From the entries below, extract every line that includes the word "icon".

........

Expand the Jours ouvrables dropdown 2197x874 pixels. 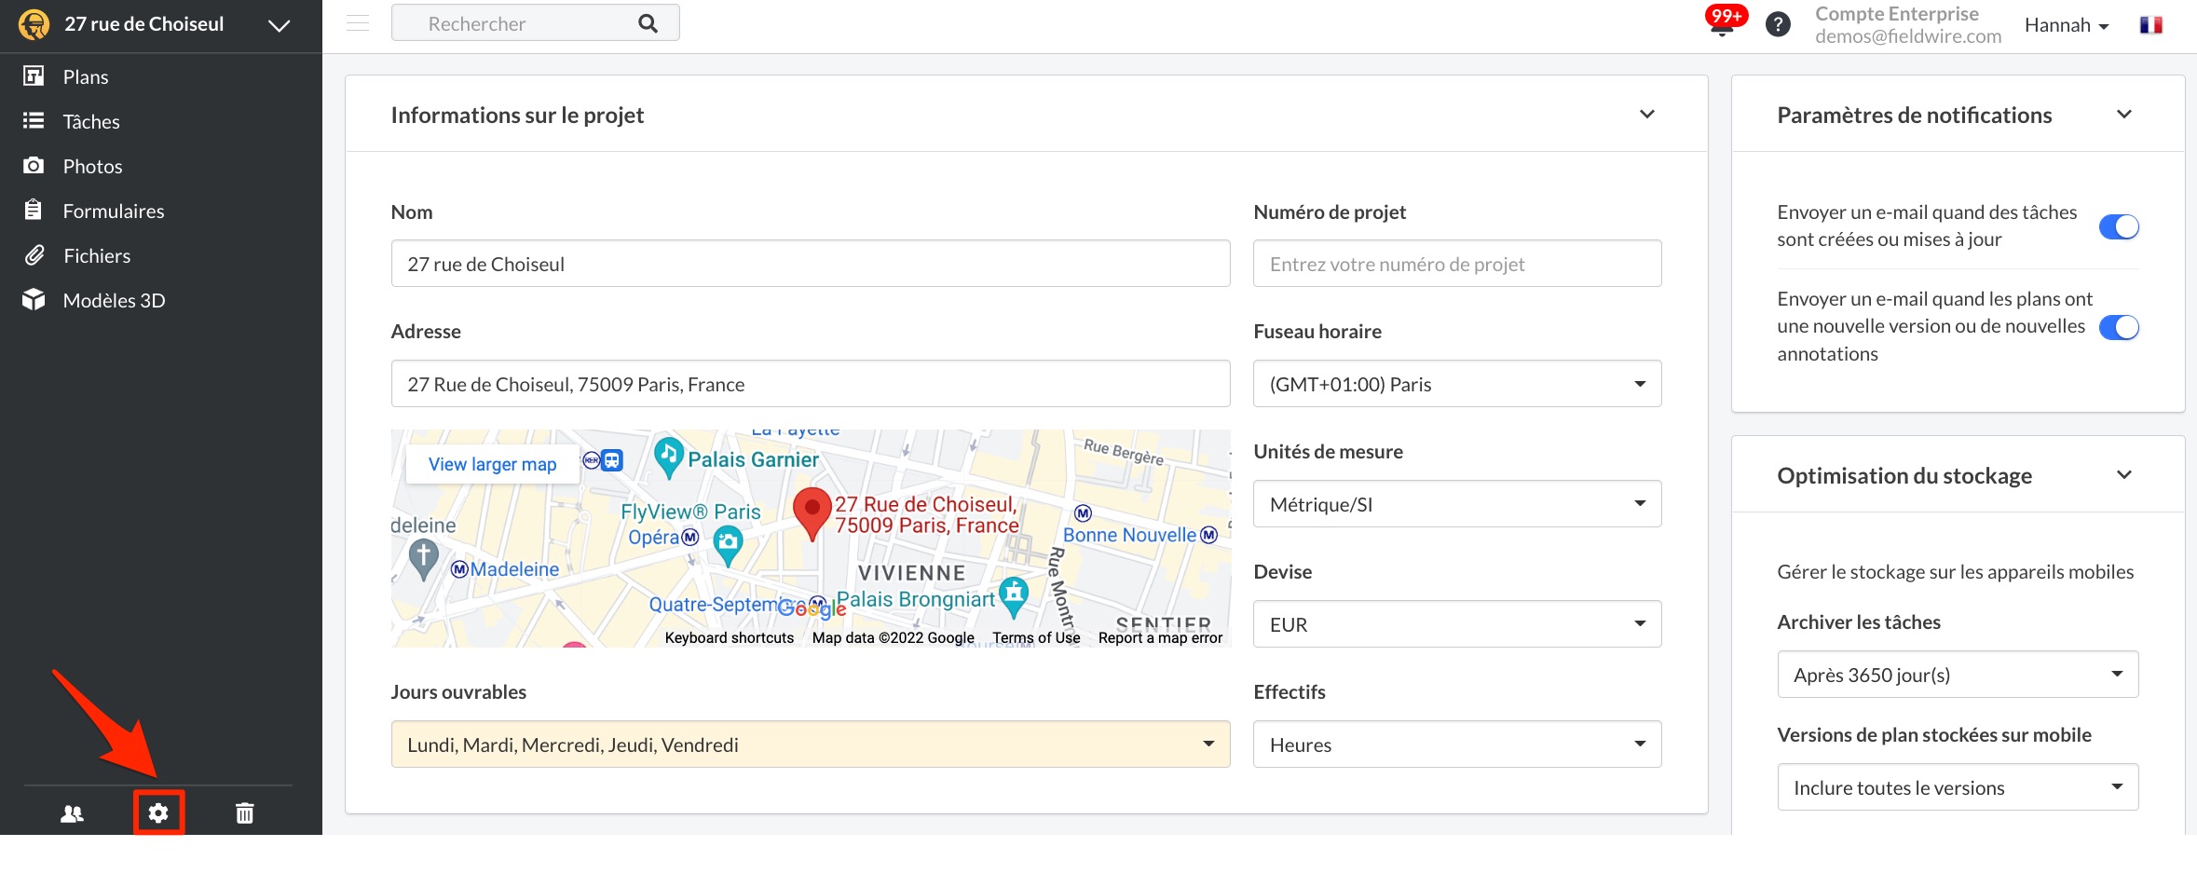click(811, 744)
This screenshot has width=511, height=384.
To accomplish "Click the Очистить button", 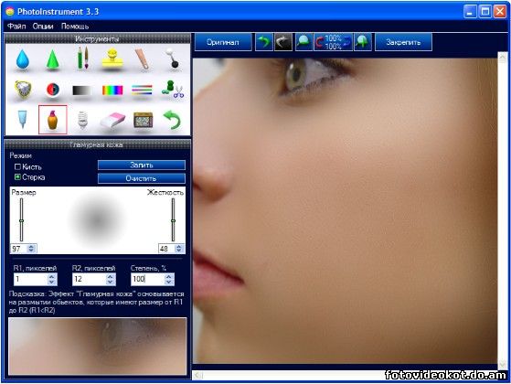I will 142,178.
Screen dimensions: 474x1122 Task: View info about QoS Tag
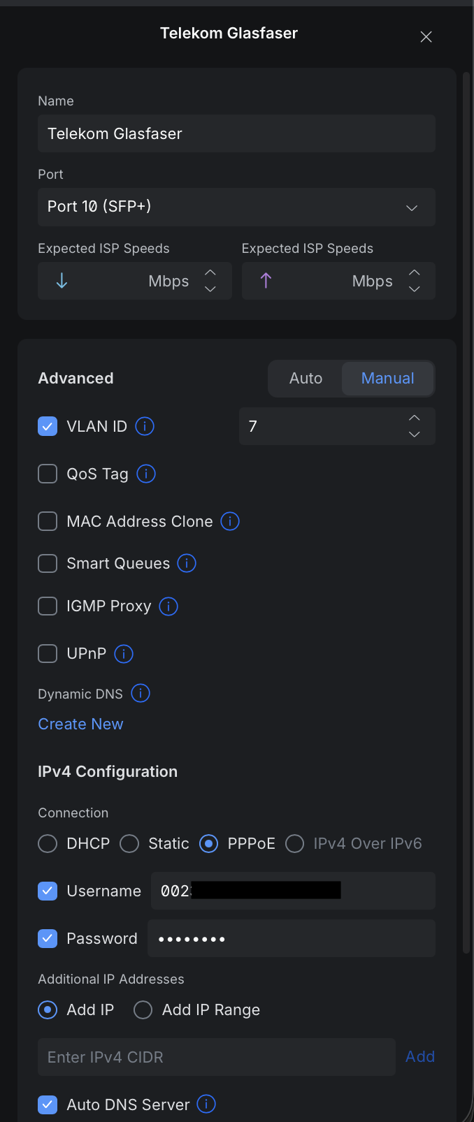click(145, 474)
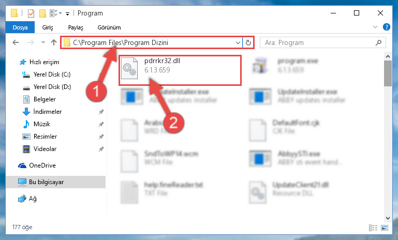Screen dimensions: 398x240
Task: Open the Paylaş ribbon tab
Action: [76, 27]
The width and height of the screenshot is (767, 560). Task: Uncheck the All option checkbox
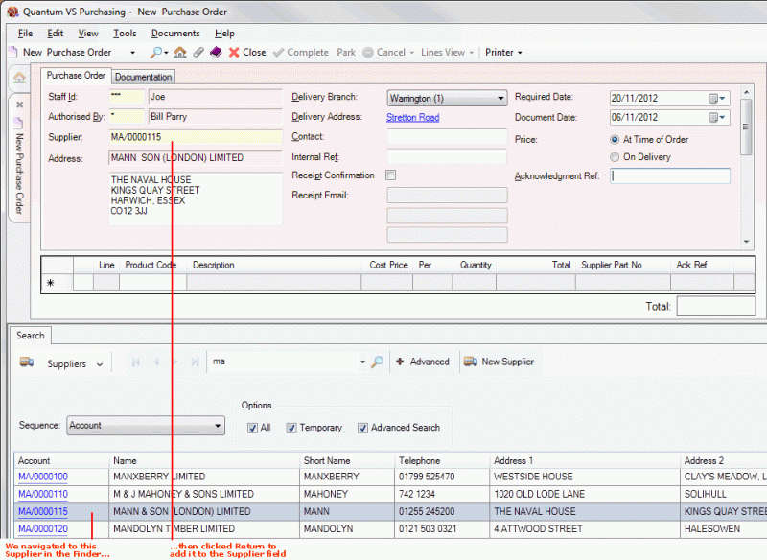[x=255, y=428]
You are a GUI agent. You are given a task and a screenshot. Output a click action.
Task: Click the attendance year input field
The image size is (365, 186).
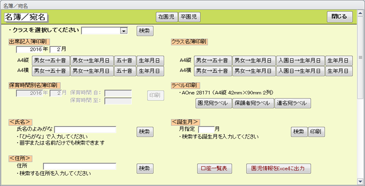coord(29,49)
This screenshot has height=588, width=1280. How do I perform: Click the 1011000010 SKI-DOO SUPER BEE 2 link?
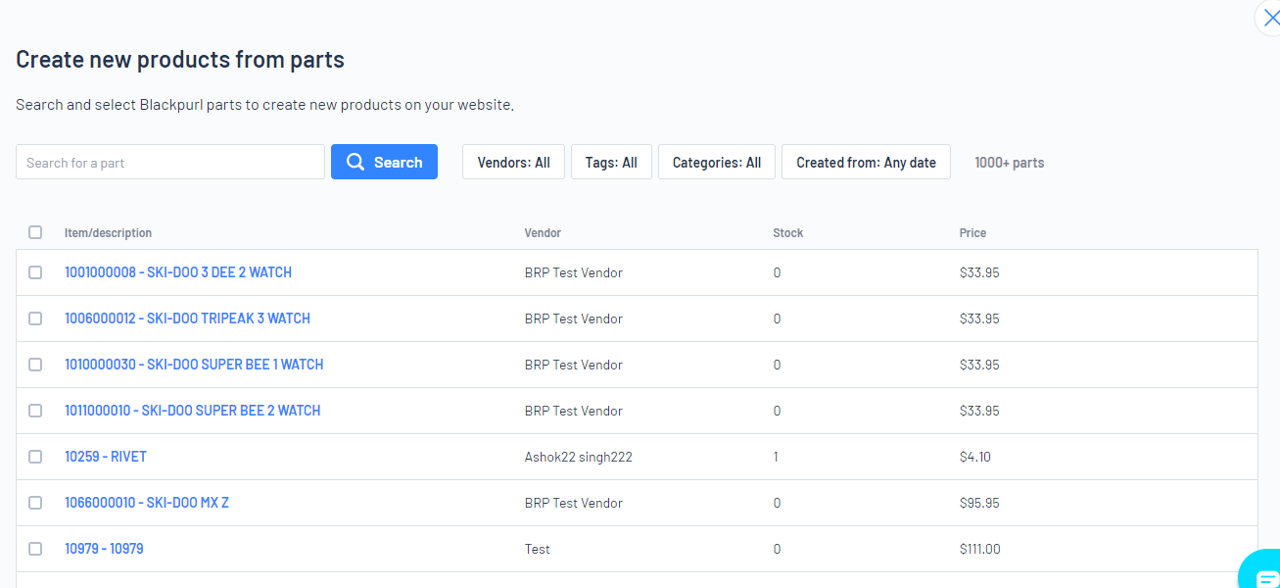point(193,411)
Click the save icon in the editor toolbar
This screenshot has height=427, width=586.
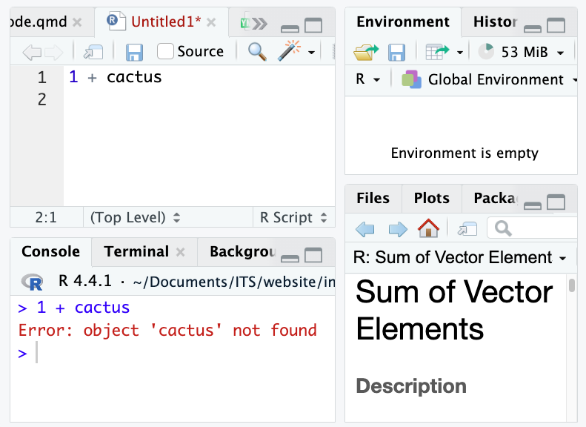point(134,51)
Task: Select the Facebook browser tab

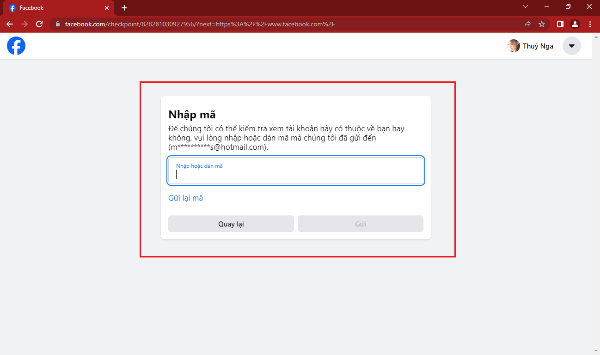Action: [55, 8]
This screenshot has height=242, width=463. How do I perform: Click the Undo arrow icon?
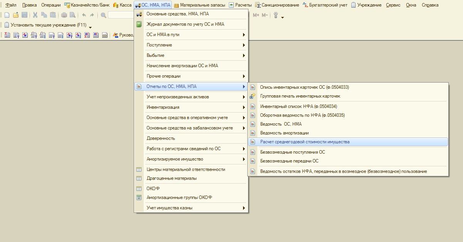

........

→ EXERCISE RESPONSE:
Click the save icon in the editor toolbar
This screenshot has height=242, width=463. How do I perform: Click the Undo arrow icon?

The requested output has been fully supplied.